Stored items:
···
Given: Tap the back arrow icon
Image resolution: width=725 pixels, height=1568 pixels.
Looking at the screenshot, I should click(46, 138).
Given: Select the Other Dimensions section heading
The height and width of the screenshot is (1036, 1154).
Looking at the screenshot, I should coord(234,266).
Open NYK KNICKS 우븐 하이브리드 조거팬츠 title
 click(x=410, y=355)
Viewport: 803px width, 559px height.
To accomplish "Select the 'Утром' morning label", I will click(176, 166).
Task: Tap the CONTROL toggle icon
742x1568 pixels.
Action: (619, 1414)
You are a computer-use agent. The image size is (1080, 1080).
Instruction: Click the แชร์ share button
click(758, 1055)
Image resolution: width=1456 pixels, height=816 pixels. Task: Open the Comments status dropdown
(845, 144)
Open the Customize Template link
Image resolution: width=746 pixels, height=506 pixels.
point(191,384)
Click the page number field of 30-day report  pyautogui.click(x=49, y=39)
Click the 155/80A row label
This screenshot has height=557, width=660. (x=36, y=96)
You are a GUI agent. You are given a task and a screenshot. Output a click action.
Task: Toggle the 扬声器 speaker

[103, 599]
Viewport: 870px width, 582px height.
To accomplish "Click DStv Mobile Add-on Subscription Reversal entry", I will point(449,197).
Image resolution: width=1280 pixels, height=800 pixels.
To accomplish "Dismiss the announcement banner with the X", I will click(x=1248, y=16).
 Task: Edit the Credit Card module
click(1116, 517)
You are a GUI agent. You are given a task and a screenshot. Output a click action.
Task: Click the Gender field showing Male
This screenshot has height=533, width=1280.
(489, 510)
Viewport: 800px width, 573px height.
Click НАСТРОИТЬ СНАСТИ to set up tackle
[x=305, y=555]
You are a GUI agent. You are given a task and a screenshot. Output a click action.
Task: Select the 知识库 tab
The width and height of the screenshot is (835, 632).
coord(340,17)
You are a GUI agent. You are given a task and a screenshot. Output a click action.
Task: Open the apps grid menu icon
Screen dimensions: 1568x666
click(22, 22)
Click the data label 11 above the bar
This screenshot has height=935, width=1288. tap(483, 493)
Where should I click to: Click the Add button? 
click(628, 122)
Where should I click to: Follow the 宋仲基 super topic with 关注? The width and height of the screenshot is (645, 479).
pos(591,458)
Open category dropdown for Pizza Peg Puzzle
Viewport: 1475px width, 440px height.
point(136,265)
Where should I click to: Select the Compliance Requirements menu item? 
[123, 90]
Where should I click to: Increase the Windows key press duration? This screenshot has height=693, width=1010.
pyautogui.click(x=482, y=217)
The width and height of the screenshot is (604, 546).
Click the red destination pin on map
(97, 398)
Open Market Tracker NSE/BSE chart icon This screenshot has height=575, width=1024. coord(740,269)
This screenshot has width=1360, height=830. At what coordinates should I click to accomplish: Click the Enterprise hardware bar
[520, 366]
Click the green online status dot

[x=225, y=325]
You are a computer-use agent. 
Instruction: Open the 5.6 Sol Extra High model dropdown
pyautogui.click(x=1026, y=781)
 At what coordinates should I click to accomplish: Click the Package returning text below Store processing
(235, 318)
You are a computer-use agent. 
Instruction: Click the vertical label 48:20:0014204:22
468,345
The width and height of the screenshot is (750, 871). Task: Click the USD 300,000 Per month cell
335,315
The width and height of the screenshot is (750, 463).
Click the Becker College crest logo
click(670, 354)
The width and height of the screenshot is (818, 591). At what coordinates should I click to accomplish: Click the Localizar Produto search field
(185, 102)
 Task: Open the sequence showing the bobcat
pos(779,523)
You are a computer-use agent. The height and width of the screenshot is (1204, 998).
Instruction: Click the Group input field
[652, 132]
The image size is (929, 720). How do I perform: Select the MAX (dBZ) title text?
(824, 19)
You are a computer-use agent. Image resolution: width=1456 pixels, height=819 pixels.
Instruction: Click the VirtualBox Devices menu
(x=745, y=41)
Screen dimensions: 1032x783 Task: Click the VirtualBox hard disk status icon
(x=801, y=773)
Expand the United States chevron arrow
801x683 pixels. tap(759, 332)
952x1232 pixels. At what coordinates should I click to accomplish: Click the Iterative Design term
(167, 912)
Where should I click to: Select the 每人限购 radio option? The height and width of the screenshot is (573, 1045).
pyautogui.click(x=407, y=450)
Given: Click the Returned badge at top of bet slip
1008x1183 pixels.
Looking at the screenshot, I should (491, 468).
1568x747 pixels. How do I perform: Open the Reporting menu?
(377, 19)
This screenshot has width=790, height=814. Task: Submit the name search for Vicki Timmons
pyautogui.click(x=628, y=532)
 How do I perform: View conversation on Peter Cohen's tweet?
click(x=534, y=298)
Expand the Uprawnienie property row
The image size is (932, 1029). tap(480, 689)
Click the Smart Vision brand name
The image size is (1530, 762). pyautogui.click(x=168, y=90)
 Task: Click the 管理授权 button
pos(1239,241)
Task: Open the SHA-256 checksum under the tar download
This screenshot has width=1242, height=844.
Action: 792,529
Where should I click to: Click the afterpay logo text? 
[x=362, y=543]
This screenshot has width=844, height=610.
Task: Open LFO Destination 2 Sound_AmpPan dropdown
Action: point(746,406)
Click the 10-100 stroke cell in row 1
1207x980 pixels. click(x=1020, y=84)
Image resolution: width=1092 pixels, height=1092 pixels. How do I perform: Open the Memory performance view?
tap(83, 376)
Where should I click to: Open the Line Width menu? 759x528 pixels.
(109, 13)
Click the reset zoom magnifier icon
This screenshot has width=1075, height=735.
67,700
···
* **TASK GOAL**:
In the entries, some lines may contain the word "computer". Give how many do, as a number by itself.

* **RESPONSE BELOW**:
5